1169 : Soulèvement d’Owen qui espère en vain l’aide de Louis VII de France poème du « Pommier » renouvelé.
1210 : Soulèvement conduit par Llywelyn le Grand contre Jean sans Terre : poème des "Marcassins".
1282 Llywelyn le Dernier, dernier chef gallois vaincu par Edouard Ier fut décapité à Londres. Et l’on construisit les châteaux de Caernarfon, de Conwy et de Harlech.
Concernant la Cornouailles et l'Ecosse

Les « klaskerion » et les harpistes de Cornouailles, Devon et Ecosse bretons ( Chaucer, Contes de Cantorbéry : « And other harpers many a one, / And the Briton Glaskerion ») font de Merlin l’idéal prophétique de toute leur race, pas seulement le « prophète de clocher » de Galles. En Ecosse il avait annoncé l’invasion des Danois et des Normands, accompagnée de cataclysmes et tout l’histoire des deux Bretagnes de 450 à 1066, terme du vol du blanc dragon. Alors viendra un vengeur de Neustrie qui rendra leurs biens aux anciens possesseurs. ("Prophéties de Merlin" de Geoffroy). Merlin avait vu au-delà :
1100 Prophétie 10: "Deux dragons dont l’un périra d’une flèche" ( Guillaume II le Roux, fils aîné et premier successeur du Conquérant, 1087-1100, ainsi tué au cours d'une chasse) "et l’autre règnera à l’ombre d’un grand nom royal" ( Robert Courte-Heuse, qui passa la fin de sa vie en prison à Cardiff et ne régna pas )
1120 Prophéties 11 et 12: "Le Lion de justice qui fait trembler la Gaule et tous les dragons de l’île de l’océan qui sait extraire de l’or de la corne des bestiaux... et dont les petits seront transformés en poissons des mers..." n’est-il pas Henri Ier Beauclerc avec ses impôts et ses exactions odieuses, lui dont les fils firent naufrage avec la Blanche Nef au raz de Catteville?
1138 : Bataille de l’Etendard entre David Ier d’Ecosse et Etienne d’Angleterre. L’Ecossais est vaincu et le Northumberland est perdu.

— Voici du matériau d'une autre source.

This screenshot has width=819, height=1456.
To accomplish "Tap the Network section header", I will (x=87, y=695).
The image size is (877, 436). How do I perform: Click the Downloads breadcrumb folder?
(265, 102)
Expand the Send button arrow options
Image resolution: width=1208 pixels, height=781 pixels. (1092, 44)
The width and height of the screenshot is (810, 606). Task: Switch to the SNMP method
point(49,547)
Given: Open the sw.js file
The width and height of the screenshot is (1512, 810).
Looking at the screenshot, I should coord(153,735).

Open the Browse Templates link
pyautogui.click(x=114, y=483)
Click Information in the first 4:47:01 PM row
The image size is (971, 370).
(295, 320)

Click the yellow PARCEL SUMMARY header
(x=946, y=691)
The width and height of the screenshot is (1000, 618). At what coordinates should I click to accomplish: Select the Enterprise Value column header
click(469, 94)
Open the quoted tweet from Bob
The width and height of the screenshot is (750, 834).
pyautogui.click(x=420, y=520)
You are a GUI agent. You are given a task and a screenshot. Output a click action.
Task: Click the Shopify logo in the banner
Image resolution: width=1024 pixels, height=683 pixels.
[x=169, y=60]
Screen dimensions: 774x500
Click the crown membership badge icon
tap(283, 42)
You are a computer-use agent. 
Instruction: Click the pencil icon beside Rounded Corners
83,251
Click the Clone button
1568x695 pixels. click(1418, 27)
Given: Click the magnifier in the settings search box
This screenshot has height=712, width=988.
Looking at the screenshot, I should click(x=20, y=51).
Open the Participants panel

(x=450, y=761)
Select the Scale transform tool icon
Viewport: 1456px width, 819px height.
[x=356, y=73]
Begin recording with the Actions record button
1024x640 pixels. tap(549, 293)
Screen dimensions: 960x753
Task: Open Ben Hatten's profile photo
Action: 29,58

1153 : Querelles de succession qui précèdent l’ accession au trône d’Henri II, à la mort d’ Etienne. Le Traité du 7 novembre donnait le fils de l’Impératrice Mathilde pour héritier au roi Etienne. Il fit évanouir les chances d’indépendance des peuples bretons .Cependant les Cornouaillais appellent à l’aide l’Angleterre : « Levez-vous, jours du Lynx ! » (le roi anglais sous lequel les Bretons devaient recouvrer leur indépendance). « Fuyez dragon du nord ; toi et tes dieux fuyez loin de notre pays! Que l’Angleterre extermine sa race ! »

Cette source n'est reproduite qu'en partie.